• GOAL OF THE EXERCISE
Set down every line below, word for word.

══════════════════════════════

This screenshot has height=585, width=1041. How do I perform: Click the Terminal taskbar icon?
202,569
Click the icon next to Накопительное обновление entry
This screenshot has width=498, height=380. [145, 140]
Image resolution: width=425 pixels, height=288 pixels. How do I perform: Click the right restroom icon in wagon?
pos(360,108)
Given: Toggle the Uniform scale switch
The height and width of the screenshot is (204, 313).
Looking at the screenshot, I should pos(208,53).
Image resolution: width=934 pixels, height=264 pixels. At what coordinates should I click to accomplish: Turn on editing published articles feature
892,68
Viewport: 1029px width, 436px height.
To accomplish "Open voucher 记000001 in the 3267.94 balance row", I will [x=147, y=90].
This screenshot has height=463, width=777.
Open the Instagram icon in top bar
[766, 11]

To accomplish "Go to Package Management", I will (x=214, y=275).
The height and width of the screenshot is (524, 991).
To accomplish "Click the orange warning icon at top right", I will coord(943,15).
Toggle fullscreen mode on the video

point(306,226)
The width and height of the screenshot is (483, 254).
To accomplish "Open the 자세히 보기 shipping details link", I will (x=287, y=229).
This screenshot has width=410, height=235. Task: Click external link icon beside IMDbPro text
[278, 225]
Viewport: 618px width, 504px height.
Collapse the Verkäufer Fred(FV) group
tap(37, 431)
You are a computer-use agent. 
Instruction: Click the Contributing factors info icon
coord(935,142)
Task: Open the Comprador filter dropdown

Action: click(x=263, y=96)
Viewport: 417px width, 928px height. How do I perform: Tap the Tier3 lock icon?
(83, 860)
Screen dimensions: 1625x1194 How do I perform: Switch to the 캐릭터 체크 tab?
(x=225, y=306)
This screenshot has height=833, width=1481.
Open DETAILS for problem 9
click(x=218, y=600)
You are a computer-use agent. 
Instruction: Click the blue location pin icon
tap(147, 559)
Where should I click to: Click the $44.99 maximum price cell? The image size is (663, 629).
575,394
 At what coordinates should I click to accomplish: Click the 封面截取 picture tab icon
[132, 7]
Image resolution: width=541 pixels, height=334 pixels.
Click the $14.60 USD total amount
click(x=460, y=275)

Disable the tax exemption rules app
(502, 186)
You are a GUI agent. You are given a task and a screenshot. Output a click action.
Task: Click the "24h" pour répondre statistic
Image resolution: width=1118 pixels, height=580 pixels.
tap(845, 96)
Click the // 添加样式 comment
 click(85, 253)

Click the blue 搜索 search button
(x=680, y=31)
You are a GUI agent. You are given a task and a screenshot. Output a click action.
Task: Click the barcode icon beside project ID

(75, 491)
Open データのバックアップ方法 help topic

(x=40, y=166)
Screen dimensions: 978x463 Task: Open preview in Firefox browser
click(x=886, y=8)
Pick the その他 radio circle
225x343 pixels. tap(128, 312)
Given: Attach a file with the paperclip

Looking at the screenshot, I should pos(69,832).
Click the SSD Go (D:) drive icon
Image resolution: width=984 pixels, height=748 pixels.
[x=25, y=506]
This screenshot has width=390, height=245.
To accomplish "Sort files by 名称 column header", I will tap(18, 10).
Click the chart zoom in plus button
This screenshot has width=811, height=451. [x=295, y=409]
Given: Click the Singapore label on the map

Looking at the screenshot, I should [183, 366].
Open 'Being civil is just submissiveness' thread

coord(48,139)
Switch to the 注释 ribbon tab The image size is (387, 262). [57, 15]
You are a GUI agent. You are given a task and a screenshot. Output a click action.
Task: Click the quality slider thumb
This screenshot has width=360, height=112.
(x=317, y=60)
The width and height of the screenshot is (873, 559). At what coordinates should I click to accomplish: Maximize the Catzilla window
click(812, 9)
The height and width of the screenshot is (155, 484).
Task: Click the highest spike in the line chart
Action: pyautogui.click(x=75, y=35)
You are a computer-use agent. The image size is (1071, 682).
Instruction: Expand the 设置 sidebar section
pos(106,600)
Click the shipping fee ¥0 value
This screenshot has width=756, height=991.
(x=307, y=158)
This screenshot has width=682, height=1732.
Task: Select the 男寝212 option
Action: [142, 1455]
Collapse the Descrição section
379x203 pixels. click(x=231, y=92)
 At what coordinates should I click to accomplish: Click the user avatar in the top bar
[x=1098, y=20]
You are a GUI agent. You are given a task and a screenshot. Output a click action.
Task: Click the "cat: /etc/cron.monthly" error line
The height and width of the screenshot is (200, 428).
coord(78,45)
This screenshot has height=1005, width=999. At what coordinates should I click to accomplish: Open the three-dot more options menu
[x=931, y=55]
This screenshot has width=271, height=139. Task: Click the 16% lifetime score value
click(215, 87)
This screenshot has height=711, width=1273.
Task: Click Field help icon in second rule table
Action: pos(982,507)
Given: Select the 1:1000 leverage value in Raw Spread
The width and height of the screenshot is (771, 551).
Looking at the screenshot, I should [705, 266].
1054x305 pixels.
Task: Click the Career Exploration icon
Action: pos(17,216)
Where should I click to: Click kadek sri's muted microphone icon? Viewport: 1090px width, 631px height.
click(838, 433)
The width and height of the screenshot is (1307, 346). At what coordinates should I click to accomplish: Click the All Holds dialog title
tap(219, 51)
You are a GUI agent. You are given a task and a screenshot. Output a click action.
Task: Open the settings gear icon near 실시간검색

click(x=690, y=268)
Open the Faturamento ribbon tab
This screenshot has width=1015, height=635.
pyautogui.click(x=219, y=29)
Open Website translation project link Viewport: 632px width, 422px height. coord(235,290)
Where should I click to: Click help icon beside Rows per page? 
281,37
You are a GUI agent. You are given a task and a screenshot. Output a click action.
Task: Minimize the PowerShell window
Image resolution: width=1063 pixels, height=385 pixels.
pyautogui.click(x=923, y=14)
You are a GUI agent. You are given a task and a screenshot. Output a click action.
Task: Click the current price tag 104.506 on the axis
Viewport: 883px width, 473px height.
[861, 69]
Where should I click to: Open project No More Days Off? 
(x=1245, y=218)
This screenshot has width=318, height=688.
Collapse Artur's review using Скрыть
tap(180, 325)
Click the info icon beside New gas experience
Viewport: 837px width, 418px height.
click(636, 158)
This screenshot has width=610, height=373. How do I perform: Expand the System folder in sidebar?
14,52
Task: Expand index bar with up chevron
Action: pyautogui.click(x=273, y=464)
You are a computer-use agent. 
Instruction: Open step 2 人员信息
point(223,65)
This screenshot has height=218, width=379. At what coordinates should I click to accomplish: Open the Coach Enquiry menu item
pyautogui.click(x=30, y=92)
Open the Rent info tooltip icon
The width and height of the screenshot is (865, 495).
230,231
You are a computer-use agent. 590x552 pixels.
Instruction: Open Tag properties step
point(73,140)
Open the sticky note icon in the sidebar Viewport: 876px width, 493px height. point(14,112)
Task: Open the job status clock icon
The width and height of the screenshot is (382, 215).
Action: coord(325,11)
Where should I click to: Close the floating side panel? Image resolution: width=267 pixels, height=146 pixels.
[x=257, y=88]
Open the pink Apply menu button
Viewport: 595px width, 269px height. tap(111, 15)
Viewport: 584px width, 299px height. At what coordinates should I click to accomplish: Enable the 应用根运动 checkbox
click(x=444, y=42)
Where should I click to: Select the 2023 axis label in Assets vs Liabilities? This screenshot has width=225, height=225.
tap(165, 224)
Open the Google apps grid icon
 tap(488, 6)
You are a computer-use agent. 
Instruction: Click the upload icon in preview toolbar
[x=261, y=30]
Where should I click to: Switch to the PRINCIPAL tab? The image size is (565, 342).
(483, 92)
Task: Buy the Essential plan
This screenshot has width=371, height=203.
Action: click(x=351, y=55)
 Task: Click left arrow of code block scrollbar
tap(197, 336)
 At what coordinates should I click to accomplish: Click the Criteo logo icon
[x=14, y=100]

══════════════════════════════

• RESULT FOR THIS TASK
This screenshot has height=585, width=1041. How do I perform: Click the Terminal taskbar icon?
202,569
Click the icon next to Накопительное обновление entry
This screenshot has width=498, height=380. [145, 140]
Image resolution: width=425 pixels, height=288 pixels. How do I perform: Click the right restroom icon in wagon?
pos(360,108)
Given: Toggle the Uniform scale switch
The height and width of the screenshot is (204, 313).
Looking at the screenshot, I should pos(208,53).
Image resolution: width=934 pixels, height=264 pixels. At what coordinates should I click to accomplish: Turn on editing published articles feature
892,68
Viewport: 1029px width, 436px height.
To accomplish "Open voucher 记000001 in the 3267.94 balance row", I will [x=147, y=90].
This screenshot has height=463, width=777.
Open the Instagram icon in top bar
[766, 11]

To accomplish "Go to Package Management", I will (x=214, y=275).
The height and width of the screenshot is (524, 991).
To accomplish "Click the orange warning icon at top right", I will coord(943,15).
Toggle fullscreen mode on the video

point(306,226)
The width and height of the screenshot is (483, 254).
To accomplish "Open the 자세히 보기 shipping details link", I will (x=287, y=229).
This screenshot has width=410, height=235. Task: Click external link icon beside IMDbPro text
[278, 225]
Viewport: 618px width, 504px height.
Collapse the Verkäufer Fred(FV) group
tap(37, 431)
You are a computer-use agent. 
Instruction: Click the Contributing factors info icon
coord(935,142)
Task: Open the Comprador filter dropdown

Action: click(x=263, y=96)
Viewport: 417px width, 928px height. How do I perform: Tap the Tier3 lock icon?
(83, 860)
Screen dimensions: 1625x1194 How do I perform: Switch to the 캐릭터 체크 tab?
(x=225, y=306)
This screenshot has height=833, width=1481.
Open DETAILS for problem 9
click(x=218, y=600)
You are a computer-use agent. 
Instruction: Click the blue location pin icon
tap(147, 559)
Where should I click to: Click the $44.99 maximum price cell? The image size is (663, 629).
575,394
 At what coordinates should I click to accomplish: Click the 封面截取 picture tab icon
[132, 7]
Image resolution: width=541 pixels, height=334 pixels.
Click the $14.60 USD total amount
click(x=460, y=275)

Disable the tax exemption rules app
(502, 186)
You are a GUI agent. You are given a task and a screenshot. Output a click action.
Task: Click the "24h" pour répondre statistic
Image resolution: width=1118 pixels, height=580 pixels.
tap(845, 96)
Click the // 添加样式 comment
 click(85, 253)

Click the blue 搜索 search button
(x=680, y=31)
You are a GUI agent. You are given a task and a screenshot. Output a click action.
Task: Click the barcode icon beside project ID

(75, 491)
Open データのバックアップ方法 help topic

(x=40, y=166)
Screen dimensions: 978x463 Task: Open preview in Firefox browser
click(x=886, y=8)
Pick the その他 radio circle
225x343 pixels. tap(128, 312)
Given: Attach a file with the paperclip

Looking at the screenshot, I should pos(69,832).
Click the SSD Go (D:) drive icon
Image resolution: width=984 pixels, height=748 pixels.
[x=25, y=506]
This screenshot has width=390, height=245.
To accomplish "Sort files by 名称 column header", I will tap(18, 10).
Click the chart zoom in plus button
This screenshot has width=811, height=451. [x=295, y=409]
Given: Click the Singapore label on the map

Looking at the screenshot, I should [183, 366].
Open 'Being civil is just submissiveness' thread

coord(48,139)
Switch to the 注释 ribbon tab The image size is (387, 262). [57, 15]
You are a GUI agent. You are given a task and a screenshot. Output a click action.
Task: Click the quality slider thumb
This screenshot has width=360, height=112.
(x=317, y=60)
The width and height of the screenshot is (873, 559). At what coordinates should I click to accomplish: Maximize the Catzilla window
click(812, 9)
The height and width of the screenshot is (155, 484).
Task: Click the highest spike in the line chart
Action: pyautogui.click(x=75, y=35)
You are a computer-use agent. The image size is (1071, 682).
Instruction: Expand the 设置 sidebar section
pos(106,600)
Click the shipping fee ¥0 value
This screenshot has width=756, height=991.
(x=307, y=158)
This screenshot has width=682, height=1732.
Task: Select the 男寝212 option
Action: [142, 1455]
Collapse the Descrição section
379x203 pixels. click(x=231, y=92)
 At what coordinates should I click to accomplish: Click the user avatar in the top bar
[x=1098, y=20]
You are a GUI agent. You are given a task and a screenshot. Output a click action.
Task: Click the "cat: /etc/cron.monthly" error line
The height and width of the screenshot is (200, 428).
coord(78,45)
This screenshot has height=1005, width=999. At what coordinates should I click to accomplish: Open the three-dot more options menu
[x=931, y=55]
This screenshot has width=271, height=139. Task: Click the 16% lifetime score value
click(215, 87)
This screenshot has height=711, width=1273.
Task: Click Field help icon in second rule table
Action: pos(982,507)
Given: Select the 1:1000 leverage value in Raw Spread
The width and height of the screenshot is (771, 551).
Looking at the screenshot, I should [705, 266].
1054x305 pixels.
Task: Click the Career Exploration icon
Action: pos(17,216)
Where should I click to: Click kadek sri's muted microphone icon? Viewport: 1090px width, 631px height.
click(838, 433)
The width and height of the screenshot is (1307, 346). At what coordinates should I click to accomplish: Click the All Holds dialog title
tap(219, 51)
You are a GUI agent. You are given a task and a screenshot. Output a click action.
Task: Open the settings gear icon near 실시간검색

click(x=690, y=268)
Open the Faturamento ribbon tab
This screenshot has width=1015, height=635.
pyautogui.click(x=219, y=29)
Open Website translation project link Viewport: 632px width, 422px height. coord(235,290)
Where should I click to: Click help icon beside Rows per page? 
281,37
You are a GUI agent. You are given a task and a screenshot. Output a click action.
Task: Minimize the PowerShell window
Image resolution: width=1063 pixels, height=385 pixels.
pyautogui.click(x=923, y=14)
You are a GUI agent. You are given a task and a screenshot. Output a click action.
Task: Click the current price tag 104.506 on the axis
Viewport: 883px width, 473px height.
[861, 69]
Where should I click to: Open project No More Days Off? 
(x=1245, y=218)
This screenshot has width=318, height=688.
Collapse Artur's review using Скрыть
tap(180, 325)
Click the info icon beside New gas experience
Viewport: 837px width, 418px height.
click(636, 158)
This screenshot has width=610, height=373. How do I perform: Expand the System folder in sidebar?
14,52
Task: Expand index bar with up chevron
Action: pyautogui.click(x=273, y=464)
You are a computer-use agent. 
Instruction: Open step 2 人员信息
point(223,65)
This screenshot has height=218, width=379. At what coordinates should I click to accomplish: Open the Coach Enquiry menu item
pyautogui.click(x=30, y=92)
Open the Rent info tooltip icon
The width and height of the screenshot is (865, 495).
230,231
You are a computer-use agent. 590x552 pixels.
Instruction: Open Tag properties step
point(73,140)
Open the sticky note icon in the sidebar Viewport: 876px width, 493px height. point(14,112)
Task: Open the job status clock icon
The width and height of the screenshot is (382, 215).
Action: coord(325,11)
Where should I click to: Close the floating side panel? Image resolution: width=267 pixels, height=146 pixels.
[x=257, y=88]
Open the pink Apply menu button
Viewport: 595px width, 269px height. tap(111, 15)
Viewport: 584px width, 299px height. At what coordinates should I click to accomplish: Enable the 应用根运动 checkbox
click(x=444, y=42)
Where should I click to: Select the 2023 axis label in Assets vs Liabilities? This screenshot has width=225, height=225.
tap(165, 224)
Open the Google apps grid icon
 tap(488, 6)
You are a computer-use agent. 
Instruction: Click the upload icon in preview toolbar
[x=261, y=30]
Where should I click to: Switch to the PRINCIPAL tab? The image size is (565, 342).
(483, 92)
Task: Buy the Essential plan
This screenshot has width=371, height=203.
Action: click(x=351, y=55)
 Task: Click left arrow of code block scrollbar
tap(197, 336)
 At what coordinates should I click to accomplish: Click the Criteo logo icon
[x=14, y=100]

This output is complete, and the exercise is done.